(Saved entries)
Segment Open

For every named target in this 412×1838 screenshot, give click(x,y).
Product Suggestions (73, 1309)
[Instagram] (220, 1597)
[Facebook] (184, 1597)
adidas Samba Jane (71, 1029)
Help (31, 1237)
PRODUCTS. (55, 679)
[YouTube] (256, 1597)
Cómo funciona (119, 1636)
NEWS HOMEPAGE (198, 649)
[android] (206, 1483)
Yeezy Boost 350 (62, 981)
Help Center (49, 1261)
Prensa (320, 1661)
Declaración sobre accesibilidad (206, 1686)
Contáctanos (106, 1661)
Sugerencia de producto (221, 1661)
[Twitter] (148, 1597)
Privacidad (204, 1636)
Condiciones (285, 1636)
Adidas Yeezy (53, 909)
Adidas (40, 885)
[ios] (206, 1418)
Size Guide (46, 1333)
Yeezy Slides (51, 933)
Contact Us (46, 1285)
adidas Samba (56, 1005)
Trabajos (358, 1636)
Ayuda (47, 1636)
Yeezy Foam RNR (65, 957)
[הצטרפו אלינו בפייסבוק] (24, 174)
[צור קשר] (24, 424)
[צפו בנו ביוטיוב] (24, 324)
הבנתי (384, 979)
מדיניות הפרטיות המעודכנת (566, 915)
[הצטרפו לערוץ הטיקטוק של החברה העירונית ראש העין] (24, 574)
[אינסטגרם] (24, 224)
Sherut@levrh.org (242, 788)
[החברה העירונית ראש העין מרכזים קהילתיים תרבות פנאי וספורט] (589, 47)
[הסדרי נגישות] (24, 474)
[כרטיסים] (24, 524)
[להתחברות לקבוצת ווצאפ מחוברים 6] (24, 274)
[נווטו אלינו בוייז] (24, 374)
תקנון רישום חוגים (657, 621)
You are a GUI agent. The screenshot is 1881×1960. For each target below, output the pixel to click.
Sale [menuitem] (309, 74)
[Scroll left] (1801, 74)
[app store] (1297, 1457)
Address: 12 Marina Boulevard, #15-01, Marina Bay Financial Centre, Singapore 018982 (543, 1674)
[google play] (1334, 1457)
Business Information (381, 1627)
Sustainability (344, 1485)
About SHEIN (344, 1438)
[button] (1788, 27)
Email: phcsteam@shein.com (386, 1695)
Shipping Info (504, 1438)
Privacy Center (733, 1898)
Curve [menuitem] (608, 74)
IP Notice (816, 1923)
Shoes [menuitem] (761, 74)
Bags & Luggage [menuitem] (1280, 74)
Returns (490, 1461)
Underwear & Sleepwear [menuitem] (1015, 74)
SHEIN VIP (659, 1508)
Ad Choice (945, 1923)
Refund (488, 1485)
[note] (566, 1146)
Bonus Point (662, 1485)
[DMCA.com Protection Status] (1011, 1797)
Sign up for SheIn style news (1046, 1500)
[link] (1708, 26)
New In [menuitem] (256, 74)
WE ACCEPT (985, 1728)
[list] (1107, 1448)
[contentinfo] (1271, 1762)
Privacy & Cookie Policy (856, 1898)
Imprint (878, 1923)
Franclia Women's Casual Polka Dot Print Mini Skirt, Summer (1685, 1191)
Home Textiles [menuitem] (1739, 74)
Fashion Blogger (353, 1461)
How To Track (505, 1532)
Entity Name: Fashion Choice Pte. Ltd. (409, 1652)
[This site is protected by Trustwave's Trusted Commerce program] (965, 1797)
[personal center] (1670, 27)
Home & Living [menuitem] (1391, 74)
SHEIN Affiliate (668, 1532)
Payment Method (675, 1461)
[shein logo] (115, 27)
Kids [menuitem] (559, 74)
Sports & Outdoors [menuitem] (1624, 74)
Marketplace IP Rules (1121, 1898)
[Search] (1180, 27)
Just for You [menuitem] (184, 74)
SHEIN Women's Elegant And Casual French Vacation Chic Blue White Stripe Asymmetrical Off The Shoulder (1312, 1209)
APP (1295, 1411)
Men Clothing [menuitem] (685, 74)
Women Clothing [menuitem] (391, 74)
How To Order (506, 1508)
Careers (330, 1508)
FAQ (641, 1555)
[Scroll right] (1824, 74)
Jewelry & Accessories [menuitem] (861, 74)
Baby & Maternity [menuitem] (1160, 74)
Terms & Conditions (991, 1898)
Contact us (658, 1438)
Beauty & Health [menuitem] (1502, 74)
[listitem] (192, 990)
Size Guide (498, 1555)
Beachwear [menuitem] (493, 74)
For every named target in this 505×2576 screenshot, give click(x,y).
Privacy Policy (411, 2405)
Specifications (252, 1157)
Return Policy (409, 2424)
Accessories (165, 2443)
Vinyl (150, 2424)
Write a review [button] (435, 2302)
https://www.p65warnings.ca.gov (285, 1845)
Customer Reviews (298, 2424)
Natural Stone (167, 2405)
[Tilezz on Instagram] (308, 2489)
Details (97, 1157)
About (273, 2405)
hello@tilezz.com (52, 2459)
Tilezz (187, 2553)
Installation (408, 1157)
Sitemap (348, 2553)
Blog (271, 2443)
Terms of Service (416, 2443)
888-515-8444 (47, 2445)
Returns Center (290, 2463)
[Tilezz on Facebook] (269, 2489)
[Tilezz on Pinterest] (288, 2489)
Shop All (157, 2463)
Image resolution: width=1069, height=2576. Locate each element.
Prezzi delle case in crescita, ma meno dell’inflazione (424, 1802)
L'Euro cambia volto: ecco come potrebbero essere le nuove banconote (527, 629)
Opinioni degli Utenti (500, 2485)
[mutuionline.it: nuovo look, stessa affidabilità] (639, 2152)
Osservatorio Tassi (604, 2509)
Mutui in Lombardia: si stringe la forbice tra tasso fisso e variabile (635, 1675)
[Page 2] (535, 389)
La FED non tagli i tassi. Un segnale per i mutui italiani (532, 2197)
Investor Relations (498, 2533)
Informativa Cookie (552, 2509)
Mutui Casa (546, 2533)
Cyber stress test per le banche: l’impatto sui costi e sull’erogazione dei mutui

Segment Closed

Requirement:
Transcribe the records above from the line holding "Product Suggestions (73, 1309)" down to the line holding "מדיניות הפרטיות המעודכנת (566, 915)", inclusive, without adding anything.

Result of the exercise:
Product Suggestions (73, 1309)
[Instagram] (220, 1597)
[Facebook] (184, 1597)
adidas Samba Jane (71, 1029)
Help (31, 1237)
PRODUCTS. (55, 679)
[YouTube] (256, 1597)
Cómo funciona (119, 1636)
NEWS HOMEPAGE (198, 649)
[android] (206, 1483)
Yeezy Boost 350 (62, 981)
Help Center (49, 1261)
Prensa (320, 1661)
Declaración sobre accesibilidad (206, 1686)
Contáctanos (106, 1661)
Sugerencia de producto (221, 1661)
[Twitter] (148, 1597)
Privacidad (204, 1636)
Condiciones (285, 1636)
Adidas Yeezy (53, 909)
Adidas (40, 885)
[ios] (206, 1418)
Size Guide (46, 1333)
Yeezy Slides (51, 933)
Contact Us (46, 1285)
adidas Samba (56, 1005)
Trabajos (358, 1636)
Ayuda (47, 1636)
Yeezy Foam RNR (65, 957)
[הצטרפו אלינו בפייסבוק] (24, 174)
[צור קשר] (24, 424)
[צפו בנו ביוטיוב] (24, 324)
הבנתי (384, 979)
מדיניות הפרטיות המעודכנת (566, 915)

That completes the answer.